Problem
Retype, exactly as written, every line from the one containing "Task: Open the Configuration nav menu item" through the last line of the records below, both included; skip the pictures.

Data provided
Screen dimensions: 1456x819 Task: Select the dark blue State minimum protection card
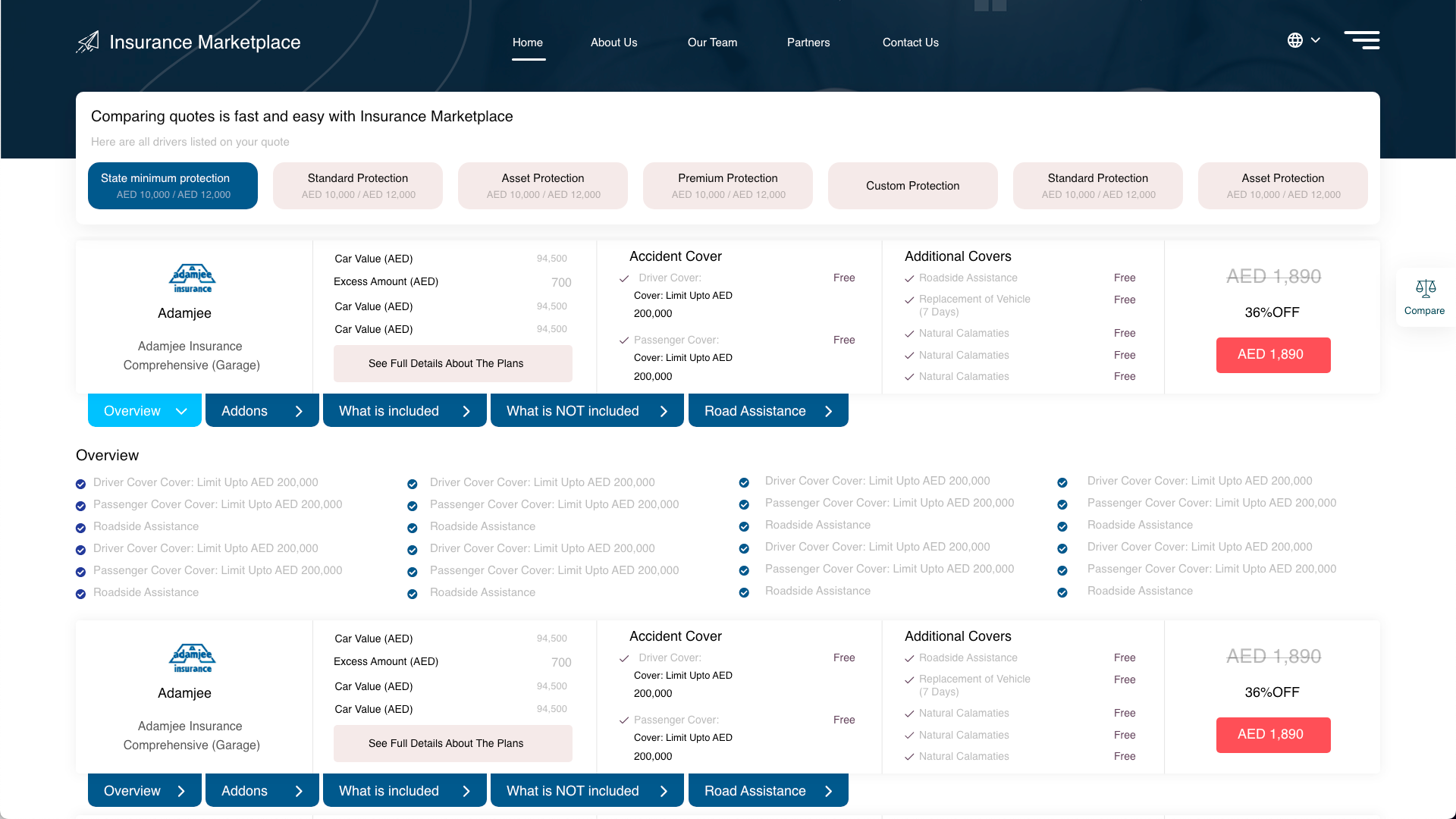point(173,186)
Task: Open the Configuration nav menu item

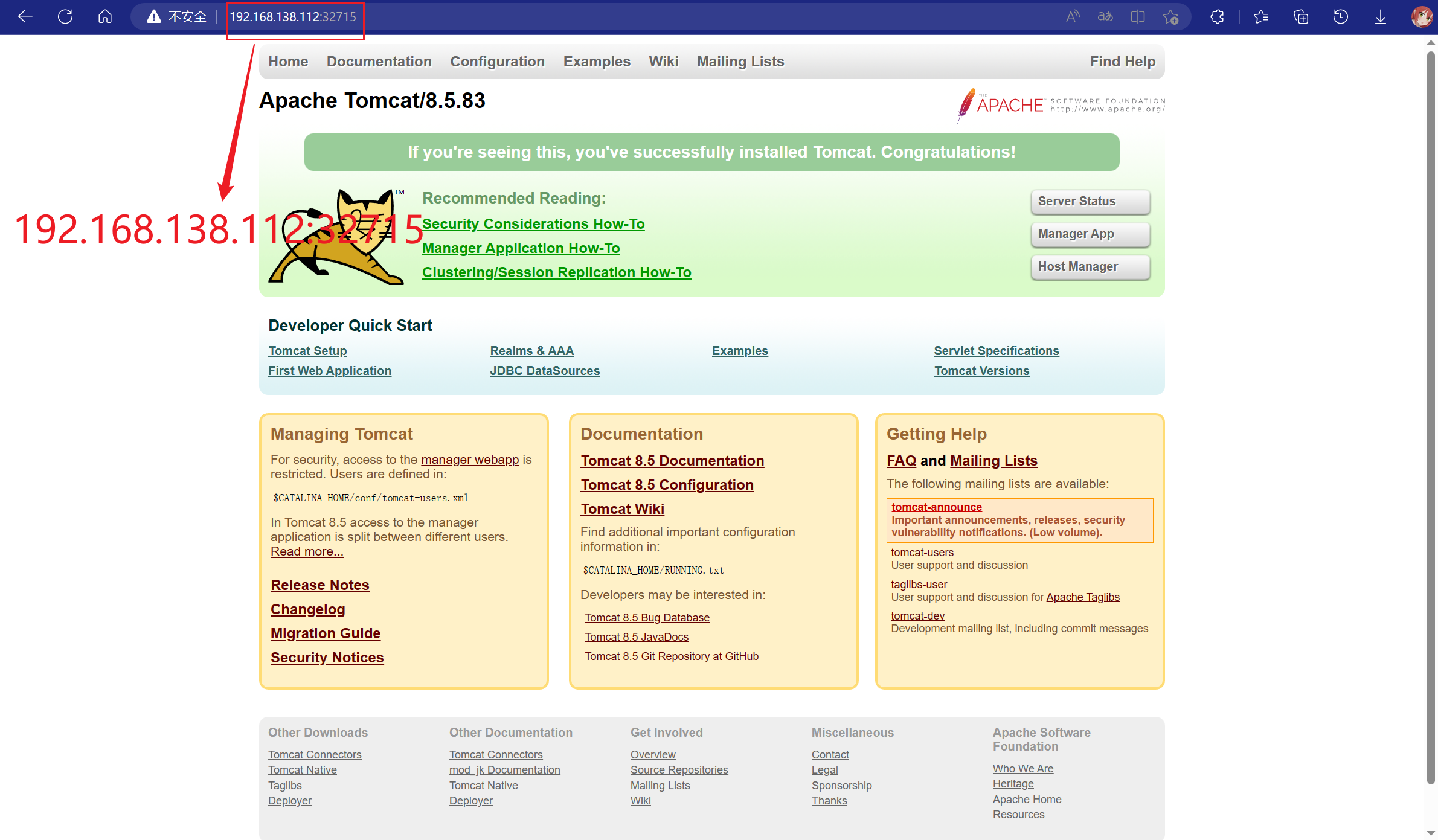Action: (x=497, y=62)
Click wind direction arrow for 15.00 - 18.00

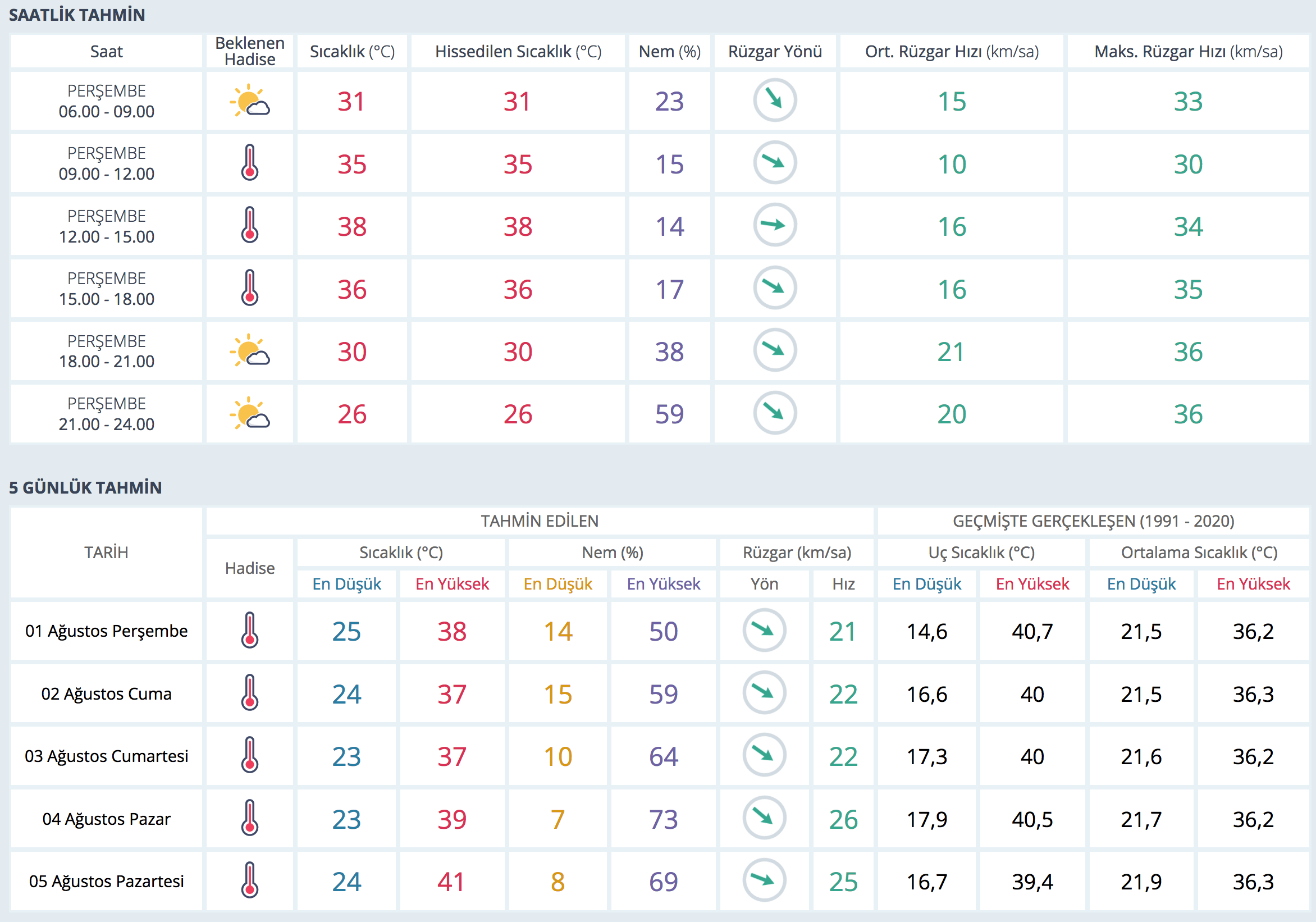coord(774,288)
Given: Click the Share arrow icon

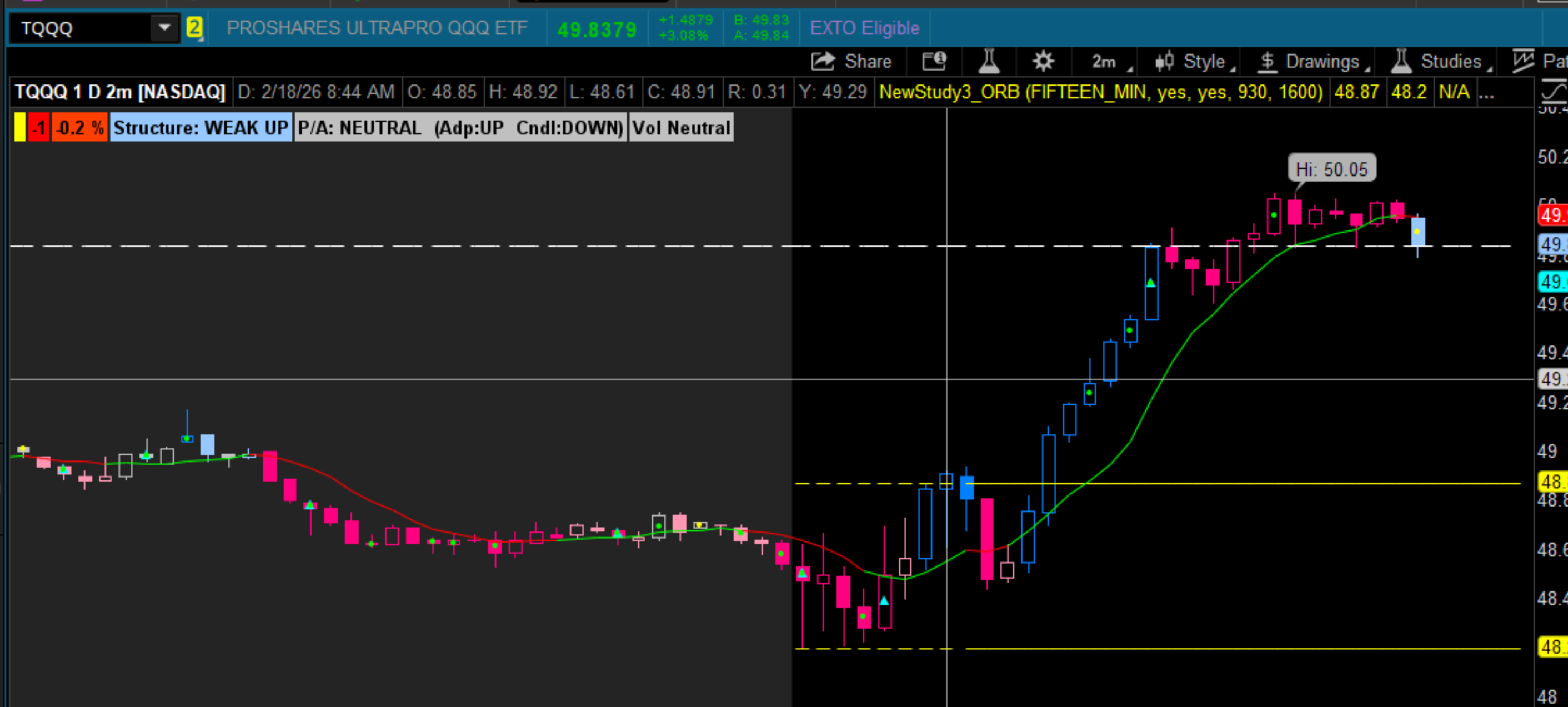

Answer to the problem
Task: Open the Configuration nav menu item

Action: (x=497, y=62)
Click wind direction arrow for 15.00 - 18.00

coord(774,288)
Given: Click the Share arrow icon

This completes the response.